Other obstacles have been far less welcome. Although she found an inspiring high-school mentor in saxophonist Walter Smith III, her experience at Juilliard was painful, as she recounted later in her essay “Token Girl.” While the school used her as a literal poster child for diversity, she found herself confronted by racism, misogyny, and sexual harassment from both faculty and peers with little support from the institution.
The experience, she said, “informed how I wish to exist in the jazz world and the music world at large. I’m thankful that all of the people that I work with today are supportive of me.
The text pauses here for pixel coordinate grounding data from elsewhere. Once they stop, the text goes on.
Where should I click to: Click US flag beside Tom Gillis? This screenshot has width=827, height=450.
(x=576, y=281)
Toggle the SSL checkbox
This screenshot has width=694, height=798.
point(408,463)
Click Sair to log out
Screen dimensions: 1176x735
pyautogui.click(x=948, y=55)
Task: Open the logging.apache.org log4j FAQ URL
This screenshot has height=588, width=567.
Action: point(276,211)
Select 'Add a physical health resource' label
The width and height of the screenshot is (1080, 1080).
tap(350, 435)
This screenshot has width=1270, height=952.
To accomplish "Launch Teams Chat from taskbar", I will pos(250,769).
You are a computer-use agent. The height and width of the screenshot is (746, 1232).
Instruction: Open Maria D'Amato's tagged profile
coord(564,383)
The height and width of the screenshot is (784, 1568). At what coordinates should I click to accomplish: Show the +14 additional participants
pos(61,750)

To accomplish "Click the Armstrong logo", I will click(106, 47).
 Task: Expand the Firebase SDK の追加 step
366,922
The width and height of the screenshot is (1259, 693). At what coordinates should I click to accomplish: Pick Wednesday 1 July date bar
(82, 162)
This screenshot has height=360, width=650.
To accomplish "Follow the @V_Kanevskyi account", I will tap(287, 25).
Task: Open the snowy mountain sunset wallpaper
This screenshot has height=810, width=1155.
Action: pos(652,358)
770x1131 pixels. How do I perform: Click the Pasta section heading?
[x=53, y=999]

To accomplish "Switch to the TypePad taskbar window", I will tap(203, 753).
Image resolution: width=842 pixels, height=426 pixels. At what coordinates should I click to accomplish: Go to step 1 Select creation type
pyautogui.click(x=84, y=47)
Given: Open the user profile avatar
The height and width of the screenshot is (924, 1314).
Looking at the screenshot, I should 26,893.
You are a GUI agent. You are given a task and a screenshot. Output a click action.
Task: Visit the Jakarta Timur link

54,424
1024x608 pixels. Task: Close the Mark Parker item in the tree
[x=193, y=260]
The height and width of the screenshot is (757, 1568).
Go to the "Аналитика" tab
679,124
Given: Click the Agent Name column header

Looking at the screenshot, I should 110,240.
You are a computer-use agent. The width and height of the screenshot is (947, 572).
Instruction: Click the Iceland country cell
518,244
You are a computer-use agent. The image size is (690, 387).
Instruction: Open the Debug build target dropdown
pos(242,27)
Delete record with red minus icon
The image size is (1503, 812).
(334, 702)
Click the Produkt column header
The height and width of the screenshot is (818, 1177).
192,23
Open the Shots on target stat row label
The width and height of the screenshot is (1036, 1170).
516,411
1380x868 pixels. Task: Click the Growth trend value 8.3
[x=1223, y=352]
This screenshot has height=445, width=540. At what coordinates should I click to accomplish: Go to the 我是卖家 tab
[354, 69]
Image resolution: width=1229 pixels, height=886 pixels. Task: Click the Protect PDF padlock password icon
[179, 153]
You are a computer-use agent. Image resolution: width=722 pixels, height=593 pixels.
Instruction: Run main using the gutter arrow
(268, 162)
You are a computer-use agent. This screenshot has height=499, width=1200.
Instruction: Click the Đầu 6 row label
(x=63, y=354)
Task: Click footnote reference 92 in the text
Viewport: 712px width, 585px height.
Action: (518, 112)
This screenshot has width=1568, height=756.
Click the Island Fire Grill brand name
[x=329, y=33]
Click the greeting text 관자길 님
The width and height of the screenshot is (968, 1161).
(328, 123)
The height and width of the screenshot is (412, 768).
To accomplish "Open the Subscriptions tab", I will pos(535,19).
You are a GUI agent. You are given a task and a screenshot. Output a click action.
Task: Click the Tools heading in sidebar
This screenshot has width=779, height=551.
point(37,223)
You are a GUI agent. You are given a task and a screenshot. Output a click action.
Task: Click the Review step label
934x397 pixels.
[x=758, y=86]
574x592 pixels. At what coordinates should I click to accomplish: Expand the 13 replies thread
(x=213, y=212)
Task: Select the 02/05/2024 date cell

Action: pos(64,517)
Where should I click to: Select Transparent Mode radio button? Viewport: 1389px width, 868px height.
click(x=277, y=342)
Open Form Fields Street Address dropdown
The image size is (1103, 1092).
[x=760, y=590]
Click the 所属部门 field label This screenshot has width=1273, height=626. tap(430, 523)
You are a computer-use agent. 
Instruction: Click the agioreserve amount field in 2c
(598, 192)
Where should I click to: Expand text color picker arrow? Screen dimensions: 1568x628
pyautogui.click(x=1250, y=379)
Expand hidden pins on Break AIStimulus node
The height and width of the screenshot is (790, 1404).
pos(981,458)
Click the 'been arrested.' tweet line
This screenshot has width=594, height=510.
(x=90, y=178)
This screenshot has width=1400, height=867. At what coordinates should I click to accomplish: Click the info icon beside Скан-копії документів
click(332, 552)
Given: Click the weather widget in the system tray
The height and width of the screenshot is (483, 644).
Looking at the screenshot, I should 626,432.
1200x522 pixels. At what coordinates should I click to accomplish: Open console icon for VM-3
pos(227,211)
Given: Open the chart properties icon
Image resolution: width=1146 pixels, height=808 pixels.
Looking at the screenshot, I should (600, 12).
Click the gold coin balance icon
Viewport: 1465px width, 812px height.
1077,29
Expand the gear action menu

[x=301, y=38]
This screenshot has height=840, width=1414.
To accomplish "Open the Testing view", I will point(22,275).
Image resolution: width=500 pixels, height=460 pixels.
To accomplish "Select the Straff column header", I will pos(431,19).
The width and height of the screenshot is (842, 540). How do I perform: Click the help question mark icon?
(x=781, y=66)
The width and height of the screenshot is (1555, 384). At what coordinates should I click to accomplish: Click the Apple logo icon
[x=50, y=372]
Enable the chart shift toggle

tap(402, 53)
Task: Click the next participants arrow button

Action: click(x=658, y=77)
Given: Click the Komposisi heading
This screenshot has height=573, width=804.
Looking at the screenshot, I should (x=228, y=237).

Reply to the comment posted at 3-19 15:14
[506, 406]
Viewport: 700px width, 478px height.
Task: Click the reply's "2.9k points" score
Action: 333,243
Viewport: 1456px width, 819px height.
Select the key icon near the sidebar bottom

Speaking out and having conversations with other folks who’ve been through similar harassment or worse has pushed me to surround myself with folks who respect and love me for who I am.”
Those include the members of her regular band: Bassist Nick Dunston, drummer Connor Parks, and guitarist Lee Meadvin return from In Bloom, while Paul Cornish takes over on piano and saxophonist Immanuel Wilkins, whom Vandever first encountered at Juilliard, guests. She and Wilkins make for an inspired, closely attuned frontline, as they pass the theme of “Soft” back and forth or twine around each other’s wandering lines on the loose, Ornette-inspired “An Unwelcome Visit.”
Regrowth’s pieces tend to be recursive and insistent, worrying over small cycles of material in ways that suggest equally the minimalism of Steve Reich and the transcendent meditations of Pharoah Sanders. Vandever often draws the seeds of compositions from revisiting her improvisations, whether in practice or performance: “I listen back and choose motifs that I could hear my ear going back to, and then try to build a composition around that.”
Vandever plans to release a solo album featuring processed trombone sometime in 2023, in addition to her continuing explorations with her band. All of which promises even more growth, whatever directions it may veer into.